Among other points of interest, Strabo is one of the key witnesses to the history of the Arabs in antiquity. His text preserves material including explicit quotations from books now lost, notably the History of Posidonius of Apamaea. Posidonius was a native of Syria and evidently had first-hand information about the Arabs in that country. "The passages in Strabo explicitly and implicitly from Posidonius give a surprisingly detailed picture of the ethnic conditions in Syria and Northern Mesopotamia The information about the Arabs may serve as a suitable basis for conclusions and a summary of the history of the Arabs in the Middle East on the eve of the Roman conquest of Syria" (Retsö, 351).
The work was not generally known until the fifth century but came to be the standard geographical reference work during the Middle Ages. The Latin translation of Guarinus Veronensis was first published at Rome in 1469. Strabo's notion that India could be reached by travelling round the world to the west was put into practice by Christopher Columbus (Dueck, p. 153).
Not much is known about Benedictus Tyrrhenus (Benedetto Tirreno), the editor of this editio princeps. Marcus Musurus began its preparation; after his departure for Rome in October that year, Tirreno continued the work. His dedication of the edition to Alberto Pio, prince of Carpi, sought to maintain the close links between Carpi and the Aldine Press despite the death of Aldus in 1515.
Folio (305 x 209 mm). Bound for the earls of Macclesfield in 19th-century red hard-grain morocco by Hatton of Manchester, gilt arms on covers, gilt edges. Later leather-entry slipcase, red moire cloth sides.

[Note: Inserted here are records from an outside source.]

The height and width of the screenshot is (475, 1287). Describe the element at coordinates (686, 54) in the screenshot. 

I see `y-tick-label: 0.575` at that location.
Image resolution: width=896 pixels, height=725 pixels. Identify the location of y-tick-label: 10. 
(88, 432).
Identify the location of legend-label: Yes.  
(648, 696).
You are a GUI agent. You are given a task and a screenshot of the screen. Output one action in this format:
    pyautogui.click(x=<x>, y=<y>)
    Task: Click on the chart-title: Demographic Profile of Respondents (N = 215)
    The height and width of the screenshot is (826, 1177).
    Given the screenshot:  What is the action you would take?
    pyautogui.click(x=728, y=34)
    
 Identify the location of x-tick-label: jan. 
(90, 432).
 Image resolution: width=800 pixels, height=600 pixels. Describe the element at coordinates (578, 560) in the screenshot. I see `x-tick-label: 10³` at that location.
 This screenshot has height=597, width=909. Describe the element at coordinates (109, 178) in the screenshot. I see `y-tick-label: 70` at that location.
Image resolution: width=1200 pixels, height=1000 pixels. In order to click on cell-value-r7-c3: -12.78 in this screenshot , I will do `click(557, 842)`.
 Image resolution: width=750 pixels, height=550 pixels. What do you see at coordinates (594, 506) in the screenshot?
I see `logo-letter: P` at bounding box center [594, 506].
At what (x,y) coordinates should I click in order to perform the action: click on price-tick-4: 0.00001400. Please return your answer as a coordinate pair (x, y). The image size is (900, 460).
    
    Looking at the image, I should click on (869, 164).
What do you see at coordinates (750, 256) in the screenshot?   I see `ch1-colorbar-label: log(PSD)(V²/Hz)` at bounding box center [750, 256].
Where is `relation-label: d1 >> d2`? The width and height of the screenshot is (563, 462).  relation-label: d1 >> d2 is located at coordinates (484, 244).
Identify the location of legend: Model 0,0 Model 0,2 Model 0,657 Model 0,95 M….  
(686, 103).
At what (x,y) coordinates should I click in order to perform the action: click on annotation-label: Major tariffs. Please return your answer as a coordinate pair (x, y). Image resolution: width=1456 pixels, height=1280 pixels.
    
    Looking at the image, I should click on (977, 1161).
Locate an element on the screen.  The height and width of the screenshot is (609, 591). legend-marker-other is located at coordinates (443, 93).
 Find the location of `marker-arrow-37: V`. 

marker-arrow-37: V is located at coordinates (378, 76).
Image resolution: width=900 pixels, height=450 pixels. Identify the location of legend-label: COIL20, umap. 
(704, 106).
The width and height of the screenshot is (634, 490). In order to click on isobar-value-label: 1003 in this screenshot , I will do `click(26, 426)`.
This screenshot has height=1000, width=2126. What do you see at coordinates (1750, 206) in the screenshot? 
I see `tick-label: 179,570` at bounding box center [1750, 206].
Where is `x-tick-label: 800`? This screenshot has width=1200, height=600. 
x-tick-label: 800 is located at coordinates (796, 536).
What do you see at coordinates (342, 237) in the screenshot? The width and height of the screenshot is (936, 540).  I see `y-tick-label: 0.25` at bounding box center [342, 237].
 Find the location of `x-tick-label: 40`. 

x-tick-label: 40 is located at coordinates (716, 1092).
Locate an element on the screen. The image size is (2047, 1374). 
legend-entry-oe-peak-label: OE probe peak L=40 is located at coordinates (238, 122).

Woodcut Aldine device on title-page and final verso, headpieces, initial and titles to each book printed in red, Greek type.
First large initial drawn in brown and red ink, a few annotations in Greek. From the library of the Earls of Macclesfield, with armorial bookplate dated 1860; sale, Sotheby's, 15 March 2007, lot 3293. Leaves b6-c5 with some staining, creasing and a few marginal tears, other occasional light soiling, leaf m4 folded in at fore edge to preserve the Greek marginalia, showing the book to have been only lightly trimmed, the paper generally fresh, clean, and strong, an excellent copy.
Cataldi Palau 21; Edit16 37553; Renouard 1516/7; UCLA 149. D. Dueck, Strabo of Amasia, a Greek man of letters in Augustan Rome, 2014.